SA selects bidders for emergency power supply as Eskom load shedding continues

By Paul Burkhardt

(Bloomberg) – South Africa announced the preferred bidders to provide emergency power to boost supply as the state-run electricity utility continues to implement rolling blackouts that are weighing on the economy.

The eight bidders will provide a total of 1,845 megawatts from various technologies to be connected to the grid by August 2022, Energy Minister Gwede Mantashe said Thursday in a presentation. The projects equate to private sector investment of R45 billion ($3 billion) under the so-called Risk Mitigation Independent Power Procurement Programme and should reach financial close by the end of July.

In a separate process, a request for proposals for an additional 2,600 megawatts from renewable sources in what’s known as the fifth bid window will be released at midnight.

By announcing the preferred bidders for emergency power and the proposal request for renewables, the government met its most recent deadlines to roll out new power capacity after delays. State power company, Eskom Holdings SOC Ltd., has said that generation by independent producers is essential to meet demand, after South Africa experienced record power cuts in 2020 with more outages expected this year.

The emergency power bids were awarded to ACWA Power Projects DAO, Oya Energy, Umoyilanga, with two projects for Mulilo Total and three for Karpowership SA. They use technologies including solar, photovoltaic, wind, liquefied natural gas and battery storage. About 3,800 jobs will be created during the construction stage and another 13,500 during the 20-year power purchase agreement.
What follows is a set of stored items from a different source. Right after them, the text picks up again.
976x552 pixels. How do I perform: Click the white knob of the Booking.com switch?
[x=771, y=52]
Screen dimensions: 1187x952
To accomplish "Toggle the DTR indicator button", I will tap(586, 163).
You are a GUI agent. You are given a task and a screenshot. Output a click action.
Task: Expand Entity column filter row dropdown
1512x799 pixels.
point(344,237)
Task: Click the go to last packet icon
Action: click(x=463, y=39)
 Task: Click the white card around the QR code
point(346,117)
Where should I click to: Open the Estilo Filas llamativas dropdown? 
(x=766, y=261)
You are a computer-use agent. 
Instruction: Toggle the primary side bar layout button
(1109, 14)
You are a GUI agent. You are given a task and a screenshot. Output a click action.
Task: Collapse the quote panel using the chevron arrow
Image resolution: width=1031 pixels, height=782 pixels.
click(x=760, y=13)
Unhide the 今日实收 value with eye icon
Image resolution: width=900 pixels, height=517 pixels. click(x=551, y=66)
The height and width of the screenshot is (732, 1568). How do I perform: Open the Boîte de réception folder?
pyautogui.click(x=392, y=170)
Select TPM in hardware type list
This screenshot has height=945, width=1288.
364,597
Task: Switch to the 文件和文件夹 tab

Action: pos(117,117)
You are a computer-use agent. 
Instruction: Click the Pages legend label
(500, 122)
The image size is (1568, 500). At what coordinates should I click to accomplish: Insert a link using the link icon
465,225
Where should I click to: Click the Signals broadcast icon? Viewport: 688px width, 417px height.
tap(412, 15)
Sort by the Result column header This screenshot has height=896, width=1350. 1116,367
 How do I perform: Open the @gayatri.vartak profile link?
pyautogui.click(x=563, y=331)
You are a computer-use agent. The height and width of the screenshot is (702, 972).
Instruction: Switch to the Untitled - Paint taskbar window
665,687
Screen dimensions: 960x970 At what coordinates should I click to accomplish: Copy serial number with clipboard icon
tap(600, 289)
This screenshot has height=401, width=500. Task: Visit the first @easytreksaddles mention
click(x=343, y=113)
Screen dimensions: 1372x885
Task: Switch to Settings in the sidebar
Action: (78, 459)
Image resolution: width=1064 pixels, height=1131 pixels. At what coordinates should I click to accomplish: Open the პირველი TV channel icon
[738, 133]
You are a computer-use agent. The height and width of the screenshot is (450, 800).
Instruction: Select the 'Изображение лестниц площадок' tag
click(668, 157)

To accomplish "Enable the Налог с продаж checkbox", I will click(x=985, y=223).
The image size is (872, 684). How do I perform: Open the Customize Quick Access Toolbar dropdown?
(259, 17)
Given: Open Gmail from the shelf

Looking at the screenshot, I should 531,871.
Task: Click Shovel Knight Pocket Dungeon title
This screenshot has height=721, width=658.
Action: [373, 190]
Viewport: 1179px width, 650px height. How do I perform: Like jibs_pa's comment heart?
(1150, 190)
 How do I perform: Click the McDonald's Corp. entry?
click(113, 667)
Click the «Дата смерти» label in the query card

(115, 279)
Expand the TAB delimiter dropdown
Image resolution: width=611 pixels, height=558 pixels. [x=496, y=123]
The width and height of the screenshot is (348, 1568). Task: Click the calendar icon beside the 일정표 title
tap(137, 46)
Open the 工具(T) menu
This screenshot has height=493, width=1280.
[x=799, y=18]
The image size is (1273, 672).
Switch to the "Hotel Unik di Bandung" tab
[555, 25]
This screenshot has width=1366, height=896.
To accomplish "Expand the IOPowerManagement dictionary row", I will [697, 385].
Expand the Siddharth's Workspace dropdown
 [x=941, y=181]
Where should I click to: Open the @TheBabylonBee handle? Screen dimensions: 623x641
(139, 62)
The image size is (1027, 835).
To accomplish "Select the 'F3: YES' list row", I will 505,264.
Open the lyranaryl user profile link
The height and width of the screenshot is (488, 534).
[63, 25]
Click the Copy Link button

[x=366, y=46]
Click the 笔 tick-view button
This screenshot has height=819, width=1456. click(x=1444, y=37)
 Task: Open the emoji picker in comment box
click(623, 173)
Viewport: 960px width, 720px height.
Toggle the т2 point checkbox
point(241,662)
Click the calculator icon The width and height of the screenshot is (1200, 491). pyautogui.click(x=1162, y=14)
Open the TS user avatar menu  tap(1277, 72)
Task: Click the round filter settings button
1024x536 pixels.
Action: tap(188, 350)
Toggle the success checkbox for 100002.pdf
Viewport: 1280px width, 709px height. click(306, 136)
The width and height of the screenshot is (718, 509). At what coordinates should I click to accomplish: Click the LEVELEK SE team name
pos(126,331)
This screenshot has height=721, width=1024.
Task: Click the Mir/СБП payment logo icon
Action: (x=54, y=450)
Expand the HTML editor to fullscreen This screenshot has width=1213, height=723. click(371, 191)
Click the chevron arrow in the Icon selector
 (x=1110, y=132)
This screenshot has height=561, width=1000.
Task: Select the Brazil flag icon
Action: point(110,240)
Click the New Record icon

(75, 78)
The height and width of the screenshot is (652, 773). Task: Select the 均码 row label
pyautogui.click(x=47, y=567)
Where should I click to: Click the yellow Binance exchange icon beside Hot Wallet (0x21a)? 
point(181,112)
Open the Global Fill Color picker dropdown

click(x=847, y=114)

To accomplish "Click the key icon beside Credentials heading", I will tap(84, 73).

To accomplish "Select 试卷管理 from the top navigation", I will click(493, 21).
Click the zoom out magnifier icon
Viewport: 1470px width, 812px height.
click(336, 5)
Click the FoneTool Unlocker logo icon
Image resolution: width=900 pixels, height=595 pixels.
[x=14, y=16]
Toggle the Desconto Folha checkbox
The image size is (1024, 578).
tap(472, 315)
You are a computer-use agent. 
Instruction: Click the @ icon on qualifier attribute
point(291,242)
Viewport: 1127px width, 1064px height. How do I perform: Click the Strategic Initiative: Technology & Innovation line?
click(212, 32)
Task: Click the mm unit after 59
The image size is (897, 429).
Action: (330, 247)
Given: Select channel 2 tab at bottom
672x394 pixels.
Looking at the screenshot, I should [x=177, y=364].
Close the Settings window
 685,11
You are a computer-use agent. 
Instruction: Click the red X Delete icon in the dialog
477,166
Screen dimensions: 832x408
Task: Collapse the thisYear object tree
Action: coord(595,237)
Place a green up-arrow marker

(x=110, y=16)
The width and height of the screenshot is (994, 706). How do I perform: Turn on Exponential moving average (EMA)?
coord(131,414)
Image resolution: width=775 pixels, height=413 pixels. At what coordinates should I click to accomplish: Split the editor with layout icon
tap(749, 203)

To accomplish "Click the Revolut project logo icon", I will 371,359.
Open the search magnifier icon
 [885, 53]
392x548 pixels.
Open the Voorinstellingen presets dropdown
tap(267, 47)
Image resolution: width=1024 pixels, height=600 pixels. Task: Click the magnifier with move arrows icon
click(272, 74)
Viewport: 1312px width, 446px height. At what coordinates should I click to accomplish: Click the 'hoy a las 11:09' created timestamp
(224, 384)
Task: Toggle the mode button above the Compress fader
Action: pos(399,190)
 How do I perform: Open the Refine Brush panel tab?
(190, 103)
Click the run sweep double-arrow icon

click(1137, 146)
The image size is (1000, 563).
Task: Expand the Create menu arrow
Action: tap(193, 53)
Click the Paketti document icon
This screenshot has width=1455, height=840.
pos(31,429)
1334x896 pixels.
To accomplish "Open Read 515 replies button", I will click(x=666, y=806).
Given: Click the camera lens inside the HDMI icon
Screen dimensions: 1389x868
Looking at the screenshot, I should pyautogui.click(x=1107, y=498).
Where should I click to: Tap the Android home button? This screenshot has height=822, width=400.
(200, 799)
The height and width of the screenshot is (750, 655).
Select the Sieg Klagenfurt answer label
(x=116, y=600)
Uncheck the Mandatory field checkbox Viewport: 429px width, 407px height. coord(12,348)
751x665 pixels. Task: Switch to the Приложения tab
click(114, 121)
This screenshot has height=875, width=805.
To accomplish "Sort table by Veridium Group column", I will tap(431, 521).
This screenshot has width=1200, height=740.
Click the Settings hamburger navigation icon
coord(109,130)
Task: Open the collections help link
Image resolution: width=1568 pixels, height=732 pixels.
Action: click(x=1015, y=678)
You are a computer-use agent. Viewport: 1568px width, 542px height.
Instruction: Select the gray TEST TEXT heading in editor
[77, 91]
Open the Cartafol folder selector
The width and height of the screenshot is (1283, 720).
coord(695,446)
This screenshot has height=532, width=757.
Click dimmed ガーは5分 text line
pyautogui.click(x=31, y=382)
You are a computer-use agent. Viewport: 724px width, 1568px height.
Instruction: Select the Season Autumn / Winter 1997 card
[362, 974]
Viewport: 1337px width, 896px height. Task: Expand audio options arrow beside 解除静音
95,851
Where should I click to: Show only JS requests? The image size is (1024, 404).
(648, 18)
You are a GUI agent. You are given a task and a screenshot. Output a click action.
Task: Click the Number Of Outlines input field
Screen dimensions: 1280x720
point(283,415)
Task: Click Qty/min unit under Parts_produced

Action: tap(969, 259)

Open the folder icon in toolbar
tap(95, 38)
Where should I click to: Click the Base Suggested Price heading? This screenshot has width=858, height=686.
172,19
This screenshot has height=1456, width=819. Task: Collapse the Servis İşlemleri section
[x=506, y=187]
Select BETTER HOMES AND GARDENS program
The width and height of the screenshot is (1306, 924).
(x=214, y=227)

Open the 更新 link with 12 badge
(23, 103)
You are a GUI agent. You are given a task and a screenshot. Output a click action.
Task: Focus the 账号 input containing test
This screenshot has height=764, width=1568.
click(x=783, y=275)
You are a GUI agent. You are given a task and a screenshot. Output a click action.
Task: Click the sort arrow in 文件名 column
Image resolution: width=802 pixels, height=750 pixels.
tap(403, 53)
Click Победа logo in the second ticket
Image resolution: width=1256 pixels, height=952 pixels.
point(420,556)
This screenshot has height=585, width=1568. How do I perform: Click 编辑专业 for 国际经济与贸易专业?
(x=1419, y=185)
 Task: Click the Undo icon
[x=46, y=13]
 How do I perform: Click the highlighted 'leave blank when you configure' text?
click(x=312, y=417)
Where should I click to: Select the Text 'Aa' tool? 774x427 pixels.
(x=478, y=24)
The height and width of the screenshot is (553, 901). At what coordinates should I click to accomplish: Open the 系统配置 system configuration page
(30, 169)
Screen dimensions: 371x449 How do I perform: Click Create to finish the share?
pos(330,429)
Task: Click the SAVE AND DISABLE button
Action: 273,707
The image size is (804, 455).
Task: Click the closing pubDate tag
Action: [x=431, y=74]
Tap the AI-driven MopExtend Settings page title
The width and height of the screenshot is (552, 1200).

The fifth bid window that calls for 1,600 megawatts of wind and 1,000 megawatts from solar will close for submissions on Aug. 4.

“Given the energy challenges that we are facing the objective is to get these projects connected to the grid as soon as possible,” Mantashe said.

South Africa also plans to release four more requests for proposals over the next 12 months to include renewables, gas, coal and battery storage.